* _What you will do_
Restate the data below word for word, leaving nothing out.

* _Records for the exercise_
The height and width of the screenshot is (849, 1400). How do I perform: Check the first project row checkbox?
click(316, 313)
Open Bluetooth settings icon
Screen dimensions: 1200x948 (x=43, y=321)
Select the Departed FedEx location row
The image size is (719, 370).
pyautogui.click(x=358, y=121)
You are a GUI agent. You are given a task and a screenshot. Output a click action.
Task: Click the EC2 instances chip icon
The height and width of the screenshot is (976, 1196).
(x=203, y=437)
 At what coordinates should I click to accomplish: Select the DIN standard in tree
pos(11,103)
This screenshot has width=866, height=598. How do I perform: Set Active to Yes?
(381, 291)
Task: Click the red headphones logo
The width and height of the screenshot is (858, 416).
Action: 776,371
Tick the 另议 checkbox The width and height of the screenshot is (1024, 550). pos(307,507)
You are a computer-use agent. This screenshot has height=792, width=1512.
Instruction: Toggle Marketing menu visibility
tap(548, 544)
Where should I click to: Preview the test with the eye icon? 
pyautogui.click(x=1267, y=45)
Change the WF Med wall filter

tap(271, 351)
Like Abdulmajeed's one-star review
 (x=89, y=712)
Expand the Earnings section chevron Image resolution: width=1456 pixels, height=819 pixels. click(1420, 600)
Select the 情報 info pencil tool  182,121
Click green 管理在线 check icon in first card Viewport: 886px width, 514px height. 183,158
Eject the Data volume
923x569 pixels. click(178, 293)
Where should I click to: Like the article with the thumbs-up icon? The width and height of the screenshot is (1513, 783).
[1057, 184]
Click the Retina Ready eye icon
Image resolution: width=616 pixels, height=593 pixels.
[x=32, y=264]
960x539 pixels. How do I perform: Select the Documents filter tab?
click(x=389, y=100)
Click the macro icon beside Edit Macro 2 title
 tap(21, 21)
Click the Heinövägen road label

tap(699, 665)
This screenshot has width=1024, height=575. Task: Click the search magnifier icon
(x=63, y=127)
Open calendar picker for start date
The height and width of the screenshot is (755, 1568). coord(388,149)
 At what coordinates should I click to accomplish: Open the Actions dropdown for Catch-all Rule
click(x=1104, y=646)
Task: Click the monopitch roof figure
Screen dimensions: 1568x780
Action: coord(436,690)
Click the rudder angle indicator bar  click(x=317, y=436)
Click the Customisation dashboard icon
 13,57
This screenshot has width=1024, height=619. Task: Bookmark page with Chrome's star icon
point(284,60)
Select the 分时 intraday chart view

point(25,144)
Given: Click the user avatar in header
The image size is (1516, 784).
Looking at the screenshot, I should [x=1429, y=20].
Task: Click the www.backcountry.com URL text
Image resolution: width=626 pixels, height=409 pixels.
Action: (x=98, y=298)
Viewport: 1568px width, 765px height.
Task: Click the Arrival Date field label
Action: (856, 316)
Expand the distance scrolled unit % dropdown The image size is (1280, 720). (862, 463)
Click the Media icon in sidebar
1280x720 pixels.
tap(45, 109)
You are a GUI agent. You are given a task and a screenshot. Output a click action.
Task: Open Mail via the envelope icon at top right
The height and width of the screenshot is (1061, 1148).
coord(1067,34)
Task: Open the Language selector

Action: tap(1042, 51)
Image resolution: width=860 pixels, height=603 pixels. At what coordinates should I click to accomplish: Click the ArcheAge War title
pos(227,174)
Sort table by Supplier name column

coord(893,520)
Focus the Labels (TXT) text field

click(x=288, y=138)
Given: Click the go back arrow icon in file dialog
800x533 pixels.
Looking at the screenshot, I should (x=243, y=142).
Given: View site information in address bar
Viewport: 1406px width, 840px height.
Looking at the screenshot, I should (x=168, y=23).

* _Output_
The height and width of the screenshot is (849, 1400). How do I perform: Check the first project row checkbox?
click(316, 313)
Open Bluetooth settings icon
Screen dimensions: 1200x948 (x=43, y=321)
Select the Departed FedEx location row
The image size is (719, 370).
pyautogui.click(x=358, y=121)
You are a GUI agent. You are given a task and a screenshot. Output a click action.
Task: Click the EC2 instances chip icon
The height and width of the screenshot is (976, 1196).
(x=203, y=437)
 At what coordinates should I click to accomplish: Select the DIN standard in tree
pos(11,103)
This screenshot has width=866, height=598. How do I perform: Set Active to Yes?
(381, 291)
Task: Click the red headphones logo
The width and height of the screenshot is (858, 416).
Action: 776,371
Tick the 另议 checkbox The width and height of the screenshot is (1024, 550). pos(307,507)
You are a computer-use agent. This screenshot has height=792, width=1512.
Instruction: Toggle Marketing menu visibility
tap(548, 544)
Where should I click to: Preview the test with the eye icon? 
pyautogui.click(x=1267, y=45)
Change the WF Med wall filter

tap(271, 351)
Like Abdulmajeed's one-star review
 (x=89, y=712)
Expand the Earnings section chevron Image resolution: width=1456 pixels, height=819 pixels. click(1420, 600)
Select the 情報 info pencil tool  182,121
Click green 管理在线 check icon in first card Viewport: 886px width, 514px height. 183,158
Eject the Data volume
923x569 pixels. click(178, 293)
Where should I click to: Like the article with the thumbs-up icon? The width and height of the screenshot is (1513, 783).
[1057, 184]
Click the Retina Ready eye icon
Image resolution: width=616 pixels, height=593 pixels.
[x=32, y=264]
960x539 pixels. How do I perform: Select the Documents filter tab?
click(x=389, y=100)
Click the macro icon beside Edit Macro 2 title
 tap(21, 21)
Click the Heinövägen road label

tap(699, 665)
This screenshot has width=1024, height=575. Task: Click the search magnifier icon
(x=63, y=127)
Open calendar picker for start date
The height and width of the screenshot is (755, 1568). coord(388,149)
 At what coordinates should I click to accomplish: Open the Actions dropdown for Catch-all Rule
click(x=1104, y=646)
Task: Click the monopitch roof figure
Screen dimensions: 1568x780
Action: coord(436,690)
Click the rudder angle indicator bar  click(x=317, y=436)
Click the Customisation dashboard icon
 13,57
This screenshot has width=1024, height=619. Task: Bookmark page with Chrome's star icon
point(284,60)
Select the 分时 intraday chart view

point(25,144)
Given: Click the user avatar in header
The image size is (1516, 784).
Looking at the screenshot, I should [x=1429, y=20].
Task: Click the www.backcountry.com URL text
Image resolution: width=626 pixels, height=409 pixels.
Action: (x=98, y=298)
Viewport: 1568px width, 765px height.
Task: Click the Arrival Date field label
Action: (856, 316)
Expand the distance scrolled unit % dropdown The image size is (1280, 720). (862, 463)
Click the Media icon in sidebar
1280x720 pixels.
tap(45, 109)
You are a GUI agent. You are given a task and a screenshot. Output a click action.
Task: Open Mail via the envelope icon at top right
The height and width of the screenshot is (1061, 1148).
coord(1067,34)
Task: Open the Language selector

Action: tap(1042, 51)
Image resolution: width=860 pixels, height=603 pixels. At what coordinates should I click to accomplish: Click the ArcheAge War title
pos(227,174)
Sort table by Supplier name column

coord(893,520)
Focus the Labels (TXT) text field

click(x=288, y=138)
Given: Click the go back arrow icon in file dialog
800x533 pixels.
Looking at the screenshot, I should (x=243, y=142).
Given: View site information in address bar
Viewport: 1406px width, 840px height.
Looking at the screenshot, I should (x=168, y=23).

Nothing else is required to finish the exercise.